Serpell writes of the surprise at discovering the horror in her favourite paragraph (it is the one in chapter 32 that begins like this: ‘I recall certain moments, let us call them icebergs in paradise…’) only after several re-readings.  Swept up in the beauty of the words, she finds she has somehow missed the disquiet.  For me, the horror is there from the beginning.  It is there in Annabel’s parents, the ‘bald brown Mr Leigh and fat, powdered Mrs Leigh (born Vanessa van Ness)’, in Humbert’s first marriage to the chubby, stubbly Valeria, and in the pudgy girl prostituted by her parents.

Next day, an asthmatic woman, coarsely painted, garrulous, garlicky, with an almost farcical Provencal accent and a black mustache above a purple lip, took me to what was apparently her own domicile, and there, after explosively kissing the bunched tips of her fat fingers to signify the delectable rosebud quality of her merchandise, she theatrically drew aside a curtain to reveal what I judged was that part of the room where a large and unfastidious family usually slept.  It was now empty save for a monstrously plump, sallow, repulsively plain girl of at least fifteen with red-ribboned thick black braids who sat on a chair perfunctorily nursing a bald doll.

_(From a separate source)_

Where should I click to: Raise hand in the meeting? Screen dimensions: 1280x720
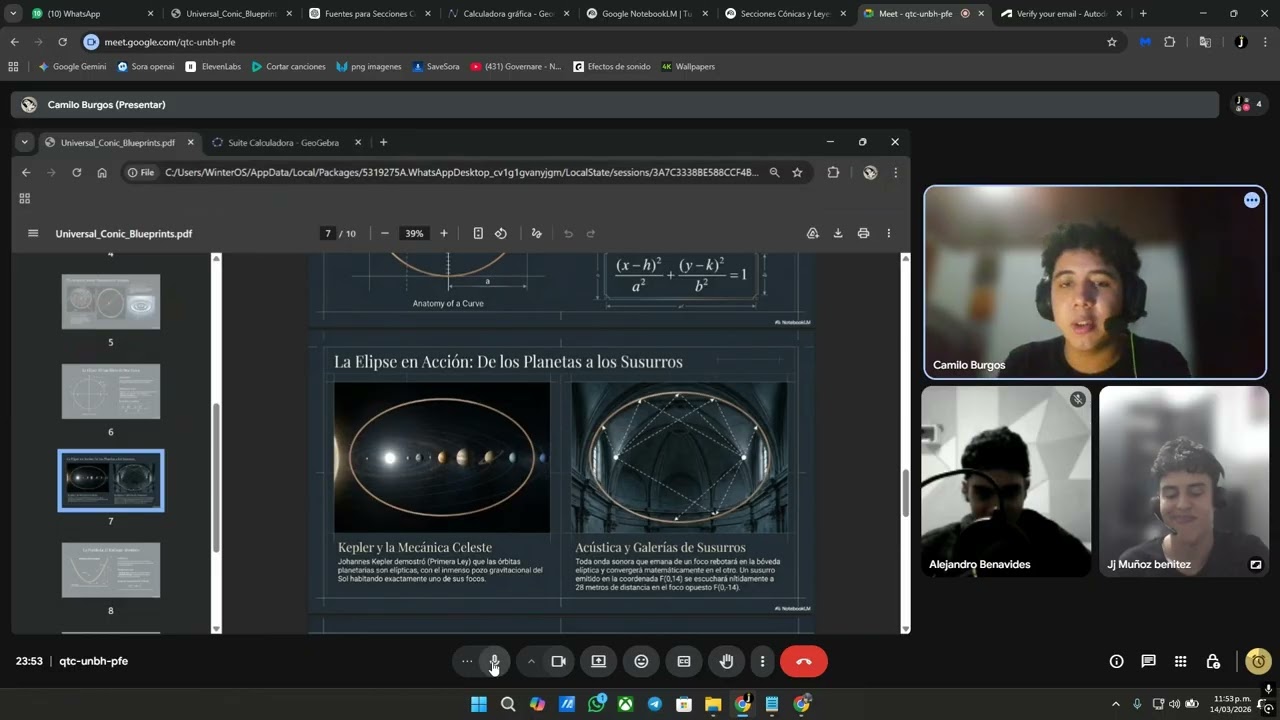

A bald doll.  As if the preceding description wasn’t stomach turning enough.  John Updike must have admired Nabakov’s visceral descriptions of the flesh, the grotesquery of the body that is both repellant and desirable in all its sticky glory. It is Lolita’s innocence amidst all this grime that makes her so intensely appealing.

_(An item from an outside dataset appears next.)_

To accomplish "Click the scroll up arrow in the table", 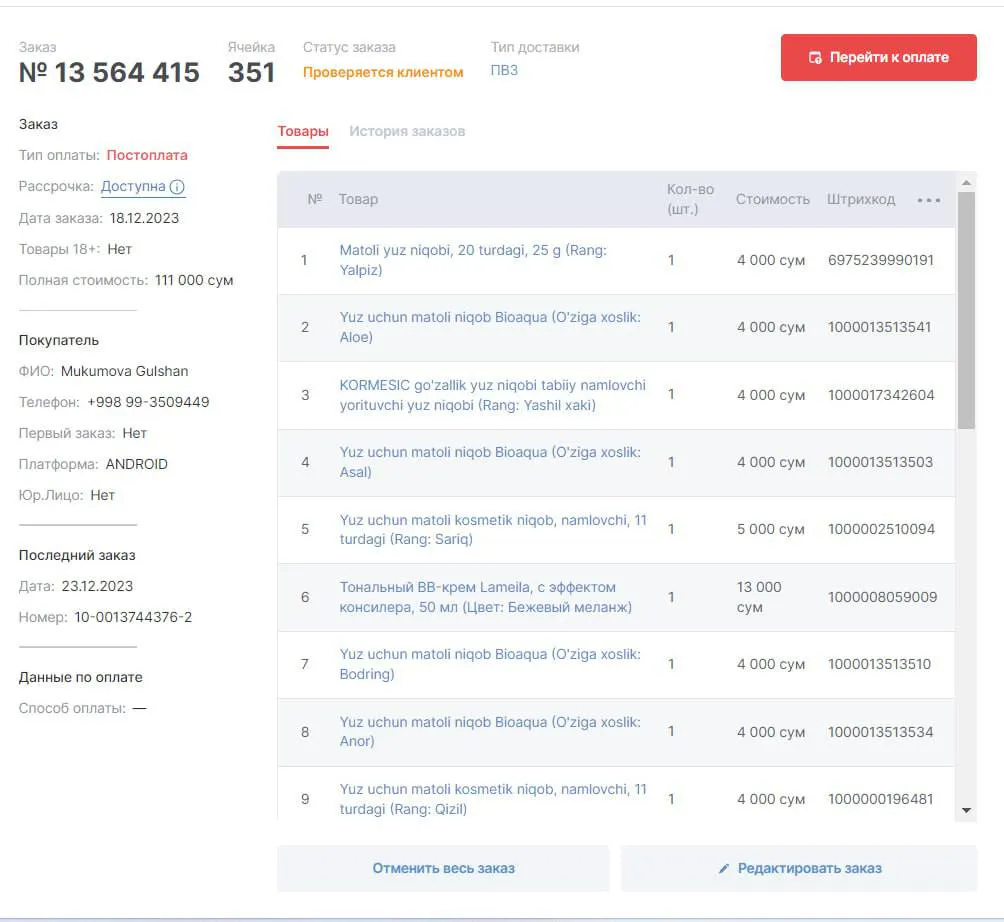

Of course, the true horror is that this state of grace can’t last.  With his terrible love, Humbert pulls Lolita into his pain.  ‘You see, she had absolutely nowhere else to go.’  Every time I reach this line I’m swamped by the same sensation.  It’s like having pulled a billy-kart up to the top of a gravelly hill, and now teetered at the top, you get in and look down.  There is a moment there, reins held, feet tucked away from the wheels, where you could stop, but of course you push off and slide skidding, skin scraping off knees, down the dusty slope.  The horror grows, and for me culminates just before Serpell’s beloved page,

There was the day when having withdrawn the functional promise I had made her on the eve (whatever she had set her funny little heart on – a roller rink with some special plastic floor or a movie matinee to which she wanted to go alone), I happened to glimpse from the bathroom, through a chance combination of mirror aslant and door ajar, a look on her face…that look I cannot exactly describe…an expression of helplessness so perfect that it seemed to grade into one of rather comfortable inanity just because this was the very limit of injustice and frustration – and every limit presupposes something beyond it – hence the neutral illumination.

And Nabakov goes on to remind us, ‘that these were the raised eyebrows and parted lips of a child’.  A child so destroyed that her ache falls outside the bounds of language.  I always see here Lolita’s soft face with a painfully old expression, that particular helpless exhaustion of unhappy adults hovering over the face of a child.  A heartbreakingly clear image slipped into a baffling barrage of silky words.  It’s this that Nabakov does so well, and why I love Lolita.